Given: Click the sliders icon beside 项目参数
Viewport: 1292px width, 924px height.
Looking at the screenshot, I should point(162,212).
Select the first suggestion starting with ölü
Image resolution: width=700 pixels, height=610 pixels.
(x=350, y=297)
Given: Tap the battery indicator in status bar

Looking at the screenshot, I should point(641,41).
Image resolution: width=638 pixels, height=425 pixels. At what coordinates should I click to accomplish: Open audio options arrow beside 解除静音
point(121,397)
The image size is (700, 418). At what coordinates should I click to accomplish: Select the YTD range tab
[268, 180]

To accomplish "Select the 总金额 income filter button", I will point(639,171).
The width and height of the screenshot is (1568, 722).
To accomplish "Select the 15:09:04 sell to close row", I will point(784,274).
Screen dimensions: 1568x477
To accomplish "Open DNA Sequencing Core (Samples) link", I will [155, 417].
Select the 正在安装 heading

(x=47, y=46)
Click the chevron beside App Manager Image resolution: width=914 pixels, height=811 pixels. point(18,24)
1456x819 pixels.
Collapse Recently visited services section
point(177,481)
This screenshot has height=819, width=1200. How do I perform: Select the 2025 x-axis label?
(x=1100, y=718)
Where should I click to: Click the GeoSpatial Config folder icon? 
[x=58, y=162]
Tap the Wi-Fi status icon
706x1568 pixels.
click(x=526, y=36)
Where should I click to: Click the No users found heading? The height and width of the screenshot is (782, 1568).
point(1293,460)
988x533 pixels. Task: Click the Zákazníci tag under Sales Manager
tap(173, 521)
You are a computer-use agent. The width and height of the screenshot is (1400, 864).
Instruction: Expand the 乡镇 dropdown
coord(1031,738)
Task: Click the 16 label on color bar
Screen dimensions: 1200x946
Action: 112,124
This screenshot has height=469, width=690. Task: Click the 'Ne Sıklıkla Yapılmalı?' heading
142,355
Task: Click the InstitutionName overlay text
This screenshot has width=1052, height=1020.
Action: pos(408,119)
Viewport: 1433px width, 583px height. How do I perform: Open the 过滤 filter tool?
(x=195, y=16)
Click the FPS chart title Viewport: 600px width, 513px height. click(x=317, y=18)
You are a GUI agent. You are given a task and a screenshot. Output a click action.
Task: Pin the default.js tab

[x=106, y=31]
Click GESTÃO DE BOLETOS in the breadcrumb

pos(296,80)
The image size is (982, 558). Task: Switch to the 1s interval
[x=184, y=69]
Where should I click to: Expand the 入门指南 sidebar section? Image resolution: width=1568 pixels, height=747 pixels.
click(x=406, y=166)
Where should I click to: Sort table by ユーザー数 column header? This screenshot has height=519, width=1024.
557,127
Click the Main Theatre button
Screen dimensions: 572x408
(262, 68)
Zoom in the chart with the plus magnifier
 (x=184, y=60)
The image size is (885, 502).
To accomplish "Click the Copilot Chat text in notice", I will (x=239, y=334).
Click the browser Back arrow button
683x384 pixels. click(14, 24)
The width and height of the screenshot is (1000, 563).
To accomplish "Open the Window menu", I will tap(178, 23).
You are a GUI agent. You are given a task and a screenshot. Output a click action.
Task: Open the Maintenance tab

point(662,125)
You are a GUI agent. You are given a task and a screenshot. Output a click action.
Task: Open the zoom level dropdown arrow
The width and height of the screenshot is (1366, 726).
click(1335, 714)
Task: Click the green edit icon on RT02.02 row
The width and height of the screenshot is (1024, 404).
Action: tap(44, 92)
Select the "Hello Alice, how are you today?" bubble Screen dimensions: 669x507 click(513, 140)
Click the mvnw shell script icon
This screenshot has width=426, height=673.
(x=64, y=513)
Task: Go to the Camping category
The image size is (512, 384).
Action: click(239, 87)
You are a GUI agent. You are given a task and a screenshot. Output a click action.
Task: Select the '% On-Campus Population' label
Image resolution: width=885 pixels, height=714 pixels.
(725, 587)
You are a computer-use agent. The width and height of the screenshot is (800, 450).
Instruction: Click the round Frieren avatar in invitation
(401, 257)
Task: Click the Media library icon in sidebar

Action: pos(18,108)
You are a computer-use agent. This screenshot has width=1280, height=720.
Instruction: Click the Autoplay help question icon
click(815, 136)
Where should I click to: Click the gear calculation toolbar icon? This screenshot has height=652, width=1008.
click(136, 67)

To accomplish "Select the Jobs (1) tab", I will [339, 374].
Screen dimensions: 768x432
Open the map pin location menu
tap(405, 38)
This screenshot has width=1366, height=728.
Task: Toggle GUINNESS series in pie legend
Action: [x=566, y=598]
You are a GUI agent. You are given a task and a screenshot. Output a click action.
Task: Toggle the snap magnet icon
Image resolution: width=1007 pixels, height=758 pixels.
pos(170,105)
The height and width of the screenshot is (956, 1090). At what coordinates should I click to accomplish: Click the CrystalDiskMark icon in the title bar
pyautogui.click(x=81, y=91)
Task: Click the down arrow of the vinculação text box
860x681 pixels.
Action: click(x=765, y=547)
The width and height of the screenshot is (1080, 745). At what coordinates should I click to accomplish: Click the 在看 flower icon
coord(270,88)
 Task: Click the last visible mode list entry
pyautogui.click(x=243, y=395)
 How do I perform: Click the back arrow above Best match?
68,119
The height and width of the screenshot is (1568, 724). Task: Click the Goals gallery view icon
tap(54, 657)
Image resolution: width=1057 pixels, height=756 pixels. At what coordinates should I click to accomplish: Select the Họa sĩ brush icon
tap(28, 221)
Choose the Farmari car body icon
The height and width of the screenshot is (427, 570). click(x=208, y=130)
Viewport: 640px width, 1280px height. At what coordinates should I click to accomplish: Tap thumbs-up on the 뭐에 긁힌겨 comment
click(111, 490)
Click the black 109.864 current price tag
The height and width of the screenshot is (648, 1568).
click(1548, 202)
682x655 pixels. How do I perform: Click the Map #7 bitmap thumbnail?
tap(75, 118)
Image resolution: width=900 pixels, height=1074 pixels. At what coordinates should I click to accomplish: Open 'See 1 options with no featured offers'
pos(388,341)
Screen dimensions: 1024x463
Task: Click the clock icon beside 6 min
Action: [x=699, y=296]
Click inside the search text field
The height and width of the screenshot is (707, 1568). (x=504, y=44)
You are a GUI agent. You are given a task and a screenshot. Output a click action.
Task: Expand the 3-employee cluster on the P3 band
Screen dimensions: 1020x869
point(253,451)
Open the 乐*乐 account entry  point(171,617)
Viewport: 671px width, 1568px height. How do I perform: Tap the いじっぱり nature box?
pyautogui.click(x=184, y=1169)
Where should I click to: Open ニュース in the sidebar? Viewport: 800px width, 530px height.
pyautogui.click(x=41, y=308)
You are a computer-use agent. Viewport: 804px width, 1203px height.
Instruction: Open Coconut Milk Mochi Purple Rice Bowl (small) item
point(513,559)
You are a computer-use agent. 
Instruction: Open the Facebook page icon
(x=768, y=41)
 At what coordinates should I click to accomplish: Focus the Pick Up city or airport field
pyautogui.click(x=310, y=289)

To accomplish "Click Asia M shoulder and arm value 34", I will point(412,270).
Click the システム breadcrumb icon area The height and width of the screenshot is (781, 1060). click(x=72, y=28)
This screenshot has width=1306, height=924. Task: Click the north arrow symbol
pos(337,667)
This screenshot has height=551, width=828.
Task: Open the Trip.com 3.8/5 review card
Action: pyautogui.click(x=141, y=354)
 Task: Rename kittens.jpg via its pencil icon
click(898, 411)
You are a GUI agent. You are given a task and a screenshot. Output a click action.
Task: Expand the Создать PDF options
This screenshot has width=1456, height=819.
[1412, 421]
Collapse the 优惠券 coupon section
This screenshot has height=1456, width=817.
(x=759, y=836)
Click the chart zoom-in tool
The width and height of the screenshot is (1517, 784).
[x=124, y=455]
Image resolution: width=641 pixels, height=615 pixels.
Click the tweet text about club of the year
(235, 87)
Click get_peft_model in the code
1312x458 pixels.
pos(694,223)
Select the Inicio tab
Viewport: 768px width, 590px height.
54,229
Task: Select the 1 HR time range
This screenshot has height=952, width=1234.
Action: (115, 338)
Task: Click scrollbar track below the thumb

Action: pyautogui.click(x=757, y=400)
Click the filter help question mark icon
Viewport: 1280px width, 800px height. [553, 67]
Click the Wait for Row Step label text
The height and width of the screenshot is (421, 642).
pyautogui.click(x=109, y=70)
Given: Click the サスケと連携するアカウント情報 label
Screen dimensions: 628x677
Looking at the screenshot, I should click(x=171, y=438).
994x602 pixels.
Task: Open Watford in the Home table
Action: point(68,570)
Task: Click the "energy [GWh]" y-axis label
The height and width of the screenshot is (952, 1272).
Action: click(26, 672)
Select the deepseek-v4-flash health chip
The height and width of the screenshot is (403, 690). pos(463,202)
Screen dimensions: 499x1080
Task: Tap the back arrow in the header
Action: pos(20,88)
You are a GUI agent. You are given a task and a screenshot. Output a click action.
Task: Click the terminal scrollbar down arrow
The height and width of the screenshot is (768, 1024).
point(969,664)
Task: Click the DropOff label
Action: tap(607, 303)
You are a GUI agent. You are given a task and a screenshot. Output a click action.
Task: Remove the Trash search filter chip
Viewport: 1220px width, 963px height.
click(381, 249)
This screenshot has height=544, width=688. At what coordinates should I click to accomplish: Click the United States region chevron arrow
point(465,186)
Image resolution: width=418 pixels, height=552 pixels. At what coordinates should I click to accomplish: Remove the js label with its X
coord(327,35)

WHAT YOU NEED TO DO ▸
Only the lines above from the one with "The height and width of the screenshot is (421, 642)." up to and including the one with "Given: Click the サスケと連携するアカウント情報 label" should be repeated, exactly as written.

YOUR RESPONSE ▸
The height and width of the screenshot is (421, 642).
pyautogui.click(x=109, y=70)
Given: Click the サスケと連携するアカウント情報 label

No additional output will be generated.